= SET OF TASKS =
1. Do these statements agree with the passage on ethnic data in Moldova? Answer yes or no for each and quote the words that decide it. (a) Identity papers issued by the Romanian authorities between the two World Wars recorded the bearer's ethnic identity. (b) Under Soviet rule, a person whose parents had different ethnic identities had to choose one of them on receiving a first identity card at sixteen. (c) Under Soviet rule, a person could later change the ethnic identity shown in the civil records.
2. Give a continuation of the passage on ethnic data in Moldova, starting after its final sentence.

= TEXT EXTRACT =
************
B. Collection and recording of ethnic data in Moldova
- During
Romanian rule between the two World Wars no ethnic data were
collected or recorded by the State and the identity papers issued by
the Romanian authorities did not contain any information concerning
the bearer's ethnic identity.
- After
the territory of Moldova became part of the Soviet Union, the Soviet
authorities recorded and indicated in each individual's identity
papers his or her ethnic identity. The ethnic identity was determined
on the basis of the individual's parents' ethnic identities. If the
parents had different ethnic identities, the individual had to opt
for one of them when receiving his first identity card at the age of
sixteen. There was no possibility of subsequently changing one's
ethnic identity in identity papers or in the civil records. The
ethnic identity of the representatives of the main ethnic group of
the MSSR was normally registered as Moldovan. Only in very few cases
was it registered as Romanian and it is not clear what criteria were
adopted for such a distinction.
************
= DATA EXTRACT =
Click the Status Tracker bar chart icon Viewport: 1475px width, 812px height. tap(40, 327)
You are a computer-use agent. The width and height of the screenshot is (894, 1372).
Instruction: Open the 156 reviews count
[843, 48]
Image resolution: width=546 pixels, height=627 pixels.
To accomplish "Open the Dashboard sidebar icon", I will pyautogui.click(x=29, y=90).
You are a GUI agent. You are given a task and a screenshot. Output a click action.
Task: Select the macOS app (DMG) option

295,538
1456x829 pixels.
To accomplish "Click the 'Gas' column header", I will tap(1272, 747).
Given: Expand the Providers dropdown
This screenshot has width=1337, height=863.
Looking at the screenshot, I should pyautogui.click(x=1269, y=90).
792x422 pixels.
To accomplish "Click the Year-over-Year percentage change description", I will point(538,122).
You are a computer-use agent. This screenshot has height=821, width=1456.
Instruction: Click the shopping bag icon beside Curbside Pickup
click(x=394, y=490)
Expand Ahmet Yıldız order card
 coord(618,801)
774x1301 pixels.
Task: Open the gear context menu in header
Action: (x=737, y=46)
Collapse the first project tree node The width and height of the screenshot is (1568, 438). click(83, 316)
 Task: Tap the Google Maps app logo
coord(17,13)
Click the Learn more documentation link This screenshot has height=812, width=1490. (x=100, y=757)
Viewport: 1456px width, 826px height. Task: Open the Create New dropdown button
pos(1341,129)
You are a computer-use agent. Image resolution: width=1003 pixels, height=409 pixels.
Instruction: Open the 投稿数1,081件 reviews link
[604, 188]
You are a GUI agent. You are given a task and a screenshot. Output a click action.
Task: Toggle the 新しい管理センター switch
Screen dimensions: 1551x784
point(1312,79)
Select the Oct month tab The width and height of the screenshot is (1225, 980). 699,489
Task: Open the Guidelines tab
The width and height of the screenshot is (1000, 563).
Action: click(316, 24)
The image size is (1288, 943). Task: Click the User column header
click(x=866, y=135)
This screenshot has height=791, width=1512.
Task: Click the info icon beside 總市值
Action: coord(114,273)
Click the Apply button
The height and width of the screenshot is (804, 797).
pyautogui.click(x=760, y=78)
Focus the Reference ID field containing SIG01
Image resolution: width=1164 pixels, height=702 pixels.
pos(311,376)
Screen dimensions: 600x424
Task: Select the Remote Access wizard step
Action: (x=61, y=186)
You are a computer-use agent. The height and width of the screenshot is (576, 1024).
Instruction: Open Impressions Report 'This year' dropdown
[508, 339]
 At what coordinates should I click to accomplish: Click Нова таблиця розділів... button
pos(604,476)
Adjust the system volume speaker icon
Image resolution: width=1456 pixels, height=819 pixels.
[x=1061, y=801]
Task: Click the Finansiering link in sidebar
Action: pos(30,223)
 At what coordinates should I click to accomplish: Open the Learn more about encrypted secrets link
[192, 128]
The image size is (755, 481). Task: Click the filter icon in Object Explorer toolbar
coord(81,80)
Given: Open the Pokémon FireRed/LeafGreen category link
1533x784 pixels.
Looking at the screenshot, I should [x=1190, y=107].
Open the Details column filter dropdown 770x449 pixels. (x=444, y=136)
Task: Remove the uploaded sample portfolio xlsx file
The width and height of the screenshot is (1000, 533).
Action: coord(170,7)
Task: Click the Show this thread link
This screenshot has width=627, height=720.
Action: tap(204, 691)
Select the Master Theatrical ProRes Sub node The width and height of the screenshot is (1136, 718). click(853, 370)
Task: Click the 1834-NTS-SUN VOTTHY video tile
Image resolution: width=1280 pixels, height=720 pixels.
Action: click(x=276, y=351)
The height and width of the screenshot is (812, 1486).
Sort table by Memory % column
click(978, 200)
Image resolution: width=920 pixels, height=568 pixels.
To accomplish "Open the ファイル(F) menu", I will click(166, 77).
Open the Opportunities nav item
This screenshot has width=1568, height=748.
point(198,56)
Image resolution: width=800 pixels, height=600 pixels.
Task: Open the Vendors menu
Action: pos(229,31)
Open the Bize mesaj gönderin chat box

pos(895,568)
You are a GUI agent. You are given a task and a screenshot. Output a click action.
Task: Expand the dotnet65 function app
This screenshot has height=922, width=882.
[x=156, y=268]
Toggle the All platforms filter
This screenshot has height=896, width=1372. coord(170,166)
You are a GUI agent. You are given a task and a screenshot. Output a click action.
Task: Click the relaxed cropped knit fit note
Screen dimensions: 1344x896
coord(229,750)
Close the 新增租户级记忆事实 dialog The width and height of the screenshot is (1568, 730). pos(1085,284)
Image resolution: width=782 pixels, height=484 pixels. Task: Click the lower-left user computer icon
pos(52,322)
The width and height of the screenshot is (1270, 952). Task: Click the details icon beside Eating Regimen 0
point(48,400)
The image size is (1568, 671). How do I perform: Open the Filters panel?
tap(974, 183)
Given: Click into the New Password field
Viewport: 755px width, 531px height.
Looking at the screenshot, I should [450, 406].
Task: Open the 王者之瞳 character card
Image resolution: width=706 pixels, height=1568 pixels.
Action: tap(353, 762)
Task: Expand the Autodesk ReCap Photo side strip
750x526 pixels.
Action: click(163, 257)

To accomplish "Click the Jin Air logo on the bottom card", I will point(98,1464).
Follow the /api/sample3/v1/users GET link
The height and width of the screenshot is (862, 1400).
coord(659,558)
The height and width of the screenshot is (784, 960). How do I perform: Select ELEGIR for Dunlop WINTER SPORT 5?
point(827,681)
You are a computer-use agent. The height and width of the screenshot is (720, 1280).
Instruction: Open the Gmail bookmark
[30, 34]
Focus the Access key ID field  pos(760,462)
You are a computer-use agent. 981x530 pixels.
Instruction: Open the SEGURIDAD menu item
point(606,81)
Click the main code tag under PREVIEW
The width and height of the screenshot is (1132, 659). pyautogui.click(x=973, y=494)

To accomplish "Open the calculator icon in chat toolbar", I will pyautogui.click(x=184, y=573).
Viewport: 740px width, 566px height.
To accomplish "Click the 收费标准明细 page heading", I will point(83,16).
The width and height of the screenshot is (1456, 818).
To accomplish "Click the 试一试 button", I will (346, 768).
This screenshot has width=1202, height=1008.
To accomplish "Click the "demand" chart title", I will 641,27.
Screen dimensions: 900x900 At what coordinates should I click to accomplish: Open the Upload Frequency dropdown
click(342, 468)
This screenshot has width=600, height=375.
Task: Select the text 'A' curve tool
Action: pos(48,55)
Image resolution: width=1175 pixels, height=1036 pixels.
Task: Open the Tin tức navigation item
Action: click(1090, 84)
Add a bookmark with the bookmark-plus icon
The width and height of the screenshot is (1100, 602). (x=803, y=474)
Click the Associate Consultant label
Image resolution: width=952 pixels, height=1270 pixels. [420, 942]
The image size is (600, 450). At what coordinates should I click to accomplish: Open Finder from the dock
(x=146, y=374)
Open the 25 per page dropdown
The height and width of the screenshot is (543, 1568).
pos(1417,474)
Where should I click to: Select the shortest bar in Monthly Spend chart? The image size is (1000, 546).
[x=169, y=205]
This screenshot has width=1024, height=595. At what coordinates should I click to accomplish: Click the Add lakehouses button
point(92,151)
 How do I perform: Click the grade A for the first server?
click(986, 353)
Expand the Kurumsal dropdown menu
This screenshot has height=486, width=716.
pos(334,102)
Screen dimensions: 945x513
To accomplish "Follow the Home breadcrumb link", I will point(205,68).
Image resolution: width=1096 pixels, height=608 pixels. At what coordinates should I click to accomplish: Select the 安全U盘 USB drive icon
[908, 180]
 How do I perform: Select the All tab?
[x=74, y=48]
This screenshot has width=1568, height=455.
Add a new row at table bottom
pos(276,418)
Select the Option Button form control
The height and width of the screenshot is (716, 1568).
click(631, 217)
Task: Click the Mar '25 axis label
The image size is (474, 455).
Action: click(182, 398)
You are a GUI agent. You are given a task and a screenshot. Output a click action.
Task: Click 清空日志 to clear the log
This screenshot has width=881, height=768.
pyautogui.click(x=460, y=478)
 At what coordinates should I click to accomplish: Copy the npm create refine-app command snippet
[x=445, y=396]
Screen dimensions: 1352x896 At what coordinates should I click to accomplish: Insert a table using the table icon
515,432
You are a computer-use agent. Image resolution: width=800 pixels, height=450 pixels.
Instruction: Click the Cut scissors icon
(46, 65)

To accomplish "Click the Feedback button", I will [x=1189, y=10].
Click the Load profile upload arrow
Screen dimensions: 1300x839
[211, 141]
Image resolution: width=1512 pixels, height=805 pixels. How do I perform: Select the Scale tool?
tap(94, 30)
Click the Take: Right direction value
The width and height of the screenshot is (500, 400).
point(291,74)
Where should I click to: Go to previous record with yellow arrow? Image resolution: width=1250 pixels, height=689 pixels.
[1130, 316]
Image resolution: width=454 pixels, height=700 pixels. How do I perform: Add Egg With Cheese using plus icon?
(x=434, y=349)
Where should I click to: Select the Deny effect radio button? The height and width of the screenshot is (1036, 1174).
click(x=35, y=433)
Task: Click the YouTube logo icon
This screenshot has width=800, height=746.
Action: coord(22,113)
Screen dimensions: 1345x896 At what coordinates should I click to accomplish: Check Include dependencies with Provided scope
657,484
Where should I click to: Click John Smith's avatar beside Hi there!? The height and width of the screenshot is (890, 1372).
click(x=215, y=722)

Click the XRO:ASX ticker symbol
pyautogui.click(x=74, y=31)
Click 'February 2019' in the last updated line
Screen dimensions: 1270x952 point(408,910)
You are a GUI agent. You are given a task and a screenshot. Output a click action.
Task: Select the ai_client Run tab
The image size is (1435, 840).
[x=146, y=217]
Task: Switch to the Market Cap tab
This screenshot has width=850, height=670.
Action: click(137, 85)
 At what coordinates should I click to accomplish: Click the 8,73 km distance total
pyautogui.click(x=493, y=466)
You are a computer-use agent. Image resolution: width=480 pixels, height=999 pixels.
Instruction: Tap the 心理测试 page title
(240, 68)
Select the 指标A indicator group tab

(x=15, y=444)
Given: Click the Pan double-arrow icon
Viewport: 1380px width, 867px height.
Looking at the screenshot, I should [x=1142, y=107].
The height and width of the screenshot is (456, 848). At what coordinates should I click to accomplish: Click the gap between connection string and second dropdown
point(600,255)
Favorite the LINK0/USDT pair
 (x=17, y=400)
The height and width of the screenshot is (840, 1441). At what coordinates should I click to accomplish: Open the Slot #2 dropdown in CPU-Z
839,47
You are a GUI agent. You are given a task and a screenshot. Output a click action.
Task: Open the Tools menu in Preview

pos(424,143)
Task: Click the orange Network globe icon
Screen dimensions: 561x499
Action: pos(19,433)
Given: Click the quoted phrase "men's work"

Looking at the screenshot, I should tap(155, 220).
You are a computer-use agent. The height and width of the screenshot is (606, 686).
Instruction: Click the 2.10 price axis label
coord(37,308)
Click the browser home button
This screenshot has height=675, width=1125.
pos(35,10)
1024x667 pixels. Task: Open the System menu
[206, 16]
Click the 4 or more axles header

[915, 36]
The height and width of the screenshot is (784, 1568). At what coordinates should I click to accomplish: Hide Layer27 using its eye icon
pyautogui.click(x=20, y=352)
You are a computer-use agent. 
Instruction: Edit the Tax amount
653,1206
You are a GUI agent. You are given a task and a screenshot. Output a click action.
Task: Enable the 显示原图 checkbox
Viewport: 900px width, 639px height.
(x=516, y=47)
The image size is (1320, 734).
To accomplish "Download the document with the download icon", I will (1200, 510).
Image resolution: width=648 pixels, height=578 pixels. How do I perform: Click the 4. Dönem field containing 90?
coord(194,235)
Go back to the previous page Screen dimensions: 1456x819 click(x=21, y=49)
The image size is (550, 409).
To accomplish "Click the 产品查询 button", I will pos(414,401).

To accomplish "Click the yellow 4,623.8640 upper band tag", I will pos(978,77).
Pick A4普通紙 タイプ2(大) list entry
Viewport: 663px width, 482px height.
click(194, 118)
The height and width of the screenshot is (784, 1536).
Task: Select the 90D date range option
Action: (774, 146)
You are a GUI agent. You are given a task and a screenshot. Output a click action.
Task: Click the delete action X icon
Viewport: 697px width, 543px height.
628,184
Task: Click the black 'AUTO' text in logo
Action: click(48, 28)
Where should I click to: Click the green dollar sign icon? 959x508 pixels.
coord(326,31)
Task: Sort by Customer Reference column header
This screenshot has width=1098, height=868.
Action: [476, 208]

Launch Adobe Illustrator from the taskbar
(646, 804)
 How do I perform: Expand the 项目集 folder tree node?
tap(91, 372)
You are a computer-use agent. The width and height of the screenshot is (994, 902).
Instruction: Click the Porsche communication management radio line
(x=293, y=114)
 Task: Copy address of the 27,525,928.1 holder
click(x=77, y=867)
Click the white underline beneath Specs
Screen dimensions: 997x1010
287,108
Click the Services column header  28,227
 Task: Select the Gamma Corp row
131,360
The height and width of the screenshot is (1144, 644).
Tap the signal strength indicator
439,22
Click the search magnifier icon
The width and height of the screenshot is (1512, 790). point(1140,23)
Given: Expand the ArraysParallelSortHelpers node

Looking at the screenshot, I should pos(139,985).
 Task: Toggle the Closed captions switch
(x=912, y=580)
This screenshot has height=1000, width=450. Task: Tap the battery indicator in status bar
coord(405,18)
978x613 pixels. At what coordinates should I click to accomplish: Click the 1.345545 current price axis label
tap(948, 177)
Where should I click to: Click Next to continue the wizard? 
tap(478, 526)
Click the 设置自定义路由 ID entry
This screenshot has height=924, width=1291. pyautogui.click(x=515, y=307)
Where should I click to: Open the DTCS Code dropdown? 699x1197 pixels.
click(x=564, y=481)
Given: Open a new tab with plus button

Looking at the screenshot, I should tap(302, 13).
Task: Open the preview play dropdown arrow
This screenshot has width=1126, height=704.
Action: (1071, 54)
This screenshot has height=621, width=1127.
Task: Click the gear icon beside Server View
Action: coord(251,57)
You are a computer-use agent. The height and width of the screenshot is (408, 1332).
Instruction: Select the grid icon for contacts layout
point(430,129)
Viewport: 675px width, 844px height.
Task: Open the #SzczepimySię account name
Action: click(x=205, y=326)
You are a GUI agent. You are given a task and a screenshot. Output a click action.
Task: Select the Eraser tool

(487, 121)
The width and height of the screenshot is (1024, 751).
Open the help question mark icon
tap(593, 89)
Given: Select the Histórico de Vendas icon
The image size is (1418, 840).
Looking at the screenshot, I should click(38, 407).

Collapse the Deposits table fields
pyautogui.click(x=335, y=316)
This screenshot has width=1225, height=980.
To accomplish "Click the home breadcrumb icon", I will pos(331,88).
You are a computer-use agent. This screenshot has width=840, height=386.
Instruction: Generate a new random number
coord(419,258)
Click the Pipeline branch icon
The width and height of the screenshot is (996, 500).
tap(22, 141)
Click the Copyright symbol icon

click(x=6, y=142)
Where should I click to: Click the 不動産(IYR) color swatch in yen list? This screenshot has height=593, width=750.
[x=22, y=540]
************
= ANSWERS =
1.
(a) No: "the identity papers issued by the Romanian authorities did not contain any information concerning the bearer's ethnic identity."
(b) Yes: "the individual had to opt for one of them when receiving his first identity card at the age of sixteen."
(c) No: "There was no possibility of subsequently changing one's ethnic identity in identity papers or in the civil records."

2.
- The
Soviet practice of collecting and recording ethnic data was
perpetuated by the Moldovan authorities after independence, with the
difference that no information concerning ethnic origin was inserted
in the new Moldovan identity cards. Information about ethnic identity
is recorded in each individual's personal entry in the State
Population Registry database (see paragraph 17 above) and does not
appear on any identity papers issued to individuals or on birth,
marriage, divorce or death certificates. It only appears on the birth
certificates of an individual's children under “parents”.
Information concerning individuals' ethnic identity also appears in
criminal judgments and in various documents issued by the prosecuting
authorities where the ethnic identity of the participants in criminal
proceedings, such as defendants, victims and witnesses, is mentioned.
It also appears in the old Soviet passports which are still valid in
Moldova and which are usually used by persons with very limited
financial resources.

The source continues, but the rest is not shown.